Decision upon the motion to compel the production of a voice exemplar is held in abeyance pending the conduct of the aforementioned hearing. Should the plaintiffs successfully demonstrate the audibility of the tapes and the reliability of the science involved, then the defendant will be directed to provide voice exemplars as requested.

. Cf. D’Arc v D’Arc, 157 NJ Super 553, 385 A2d 278 (1978) (issue before the court was the scientific reliability of voice printing rather than the compelled production of the exemplar).

. Passaro v Passaro, 120 AD2d 658 (2d Dept 1986); Great Am. Ins. Co. v Giardino, 71 AD2d 836 (4th Dept 1979); Matter of Schwartz, 135 Misc 2d 125, 128 (Sur Ct 1987); Chase v Patron Transmission Co., 61 Misc 2d 200, 200 (Sup Ct 1969).

. Handwriting exemplars and voice exemplars are physical characteristics that for purposes of Fourth and Fifth Amendment jurisprudence are indistinguishable. The focus of a constitutional analysis is whether the exemplar is testimonial in nature or the subject of an unreasonable search (United States v Dionisio, 410 US 1). The focus in an analysis under CPLR 3101 is whether the exemplar is material and necessary to the prosecution of the action. This difference in focus does not affect the nature and quality of these two physical characteristics.

. Contrary to the plaintiffs’ contention, this court finds that a voice or handwriting exemplar is an identifying physical characteristic rather than a physical condition. Accordingly, discovery is not available under CPLR 3121. (See Schmerber v California, 384 US 757, 764 [1966] [listing among a group of physical characteristics, handwriting and voice].)

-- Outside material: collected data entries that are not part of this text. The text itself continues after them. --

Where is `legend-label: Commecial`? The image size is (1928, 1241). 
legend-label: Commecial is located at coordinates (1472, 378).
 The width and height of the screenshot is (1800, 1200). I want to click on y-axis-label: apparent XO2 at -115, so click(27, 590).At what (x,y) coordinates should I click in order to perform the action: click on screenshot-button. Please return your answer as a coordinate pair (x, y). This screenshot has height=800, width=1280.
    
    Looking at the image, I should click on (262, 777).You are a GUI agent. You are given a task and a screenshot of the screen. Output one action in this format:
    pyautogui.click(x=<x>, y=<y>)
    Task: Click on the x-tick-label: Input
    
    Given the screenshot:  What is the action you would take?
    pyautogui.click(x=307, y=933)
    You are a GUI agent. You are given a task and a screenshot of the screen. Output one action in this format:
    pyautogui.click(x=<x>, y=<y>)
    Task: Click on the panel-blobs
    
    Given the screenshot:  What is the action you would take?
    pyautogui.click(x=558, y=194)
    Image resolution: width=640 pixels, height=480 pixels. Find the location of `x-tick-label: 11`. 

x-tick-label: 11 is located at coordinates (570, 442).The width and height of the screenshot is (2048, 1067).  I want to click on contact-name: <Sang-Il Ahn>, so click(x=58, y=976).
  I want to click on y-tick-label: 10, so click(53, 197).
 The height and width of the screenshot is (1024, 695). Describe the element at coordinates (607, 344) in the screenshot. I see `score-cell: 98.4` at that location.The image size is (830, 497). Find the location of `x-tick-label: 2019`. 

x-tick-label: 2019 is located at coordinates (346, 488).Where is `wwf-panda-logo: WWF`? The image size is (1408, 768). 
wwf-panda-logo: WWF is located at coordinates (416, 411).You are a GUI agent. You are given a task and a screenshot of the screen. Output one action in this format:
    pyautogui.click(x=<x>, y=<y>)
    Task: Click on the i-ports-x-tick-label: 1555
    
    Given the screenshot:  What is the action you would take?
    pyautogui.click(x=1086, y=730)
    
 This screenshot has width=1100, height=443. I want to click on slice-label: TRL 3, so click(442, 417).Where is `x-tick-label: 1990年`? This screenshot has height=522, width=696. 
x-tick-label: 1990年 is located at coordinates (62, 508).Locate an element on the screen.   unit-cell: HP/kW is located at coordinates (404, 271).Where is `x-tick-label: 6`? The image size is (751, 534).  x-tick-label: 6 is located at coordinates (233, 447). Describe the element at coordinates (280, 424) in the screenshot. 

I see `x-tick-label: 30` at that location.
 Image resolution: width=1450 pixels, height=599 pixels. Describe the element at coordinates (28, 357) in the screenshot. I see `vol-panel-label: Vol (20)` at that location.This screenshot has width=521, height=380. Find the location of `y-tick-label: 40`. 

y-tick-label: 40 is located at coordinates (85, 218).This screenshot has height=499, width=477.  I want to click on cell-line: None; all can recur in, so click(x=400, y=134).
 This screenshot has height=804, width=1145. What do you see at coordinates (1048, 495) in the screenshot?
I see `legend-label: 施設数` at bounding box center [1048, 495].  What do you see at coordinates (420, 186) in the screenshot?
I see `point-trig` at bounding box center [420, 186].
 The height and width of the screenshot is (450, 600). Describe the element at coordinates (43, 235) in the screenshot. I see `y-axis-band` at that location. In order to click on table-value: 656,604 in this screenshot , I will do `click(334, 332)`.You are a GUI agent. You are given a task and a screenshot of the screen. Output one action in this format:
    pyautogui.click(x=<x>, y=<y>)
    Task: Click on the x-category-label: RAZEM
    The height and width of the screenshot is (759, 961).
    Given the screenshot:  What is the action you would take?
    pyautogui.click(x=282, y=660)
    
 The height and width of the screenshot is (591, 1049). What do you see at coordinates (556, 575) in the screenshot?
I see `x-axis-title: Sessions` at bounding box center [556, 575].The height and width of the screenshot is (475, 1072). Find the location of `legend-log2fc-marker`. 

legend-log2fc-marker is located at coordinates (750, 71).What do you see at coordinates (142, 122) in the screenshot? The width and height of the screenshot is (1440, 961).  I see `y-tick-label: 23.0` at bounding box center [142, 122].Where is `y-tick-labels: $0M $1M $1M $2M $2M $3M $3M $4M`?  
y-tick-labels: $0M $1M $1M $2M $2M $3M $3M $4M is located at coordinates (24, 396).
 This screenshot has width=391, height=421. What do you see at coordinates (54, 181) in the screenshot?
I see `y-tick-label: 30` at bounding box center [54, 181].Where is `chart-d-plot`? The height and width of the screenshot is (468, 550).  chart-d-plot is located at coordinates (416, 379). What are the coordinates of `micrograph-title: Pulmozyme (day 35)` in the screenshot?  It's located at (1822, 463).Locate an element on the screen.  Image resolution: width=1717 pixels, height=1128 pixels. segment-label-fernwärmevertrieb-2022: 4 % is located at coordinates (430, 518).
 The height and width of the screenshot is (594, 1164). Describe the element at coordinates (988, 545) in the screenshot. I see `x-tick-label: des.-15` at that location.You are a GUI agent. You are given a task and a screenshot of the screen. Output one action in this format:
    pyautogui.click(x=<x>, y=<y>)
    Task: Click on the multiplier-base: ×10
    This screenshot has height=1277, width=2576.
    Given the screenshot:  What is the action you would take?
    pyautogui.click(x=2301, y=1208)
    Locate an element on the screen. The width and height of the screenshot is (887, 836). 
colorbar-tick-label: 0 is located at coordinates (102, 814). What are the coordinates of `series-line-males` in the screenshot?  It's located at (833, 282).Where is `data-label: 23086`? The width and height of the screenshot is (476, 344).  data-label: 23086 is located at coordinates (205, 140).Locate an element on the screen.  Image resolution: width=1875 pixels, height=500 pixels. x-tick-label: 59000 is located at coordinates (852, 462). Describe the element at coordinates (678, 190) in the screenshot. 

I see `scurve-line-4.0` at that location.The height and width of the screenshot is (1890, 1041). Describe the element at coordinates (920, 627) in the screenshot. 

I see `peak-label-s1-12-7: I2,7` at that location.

. No argument has been made here, nor could there be, that voice exemplars may lead to other relevant evidence.

. There appears to be one dissenting voice among the many decisions directing the production of handwriting exemplars. In Gilbert v Ligammari (100 Misc 2d 1093, 1095 [NY County Ct 1979]), the court held that nothing in any of the provisions of article 31 “empowerfs] the court to order a party to take affirmative action to create and bring into existence an otherwise nonexistent writing * * * on the theory that following its court-ordered manufacture it may prove to constitute evidence material and necessary to the prosecution of his adversary’s case.” Although on the statement that a party cannot be compelled to bring into existence an otherwise nonexistent writing, the Second Department. in a case dealing with demand to have a document translated cited Ligammari with approval in Rosado v Mercedes-Benz of N. Am. (103 AD2d 395 [2d Dept 1984]), the Second Department later approved of the compelled production of a handwriting exemplar. (Passaro, supra.)

. Nor do these courts perceive any ground for protecting this material from disclosure. Although the Giardino Court acknowledged that the privilege against self-incrimination applies in civil actions, it found that compelling the production of such exemplars does not constitute compelled testimonial evidence in violation of the privilege. Nor do such exemplars enjoy the qualified privilege of material prepared for litigation pursuant to CPLR 3101 (d) (2). (Passaro, supra, 120 AD2d 658.)

. That other courts may have found that this procedure is not scientifically acceptable does not preclude this court from conducting its own hearing into the matter, since a great deal of time has passed since this issue was considered and the evidence brought to bear upon this question may well be quite different today.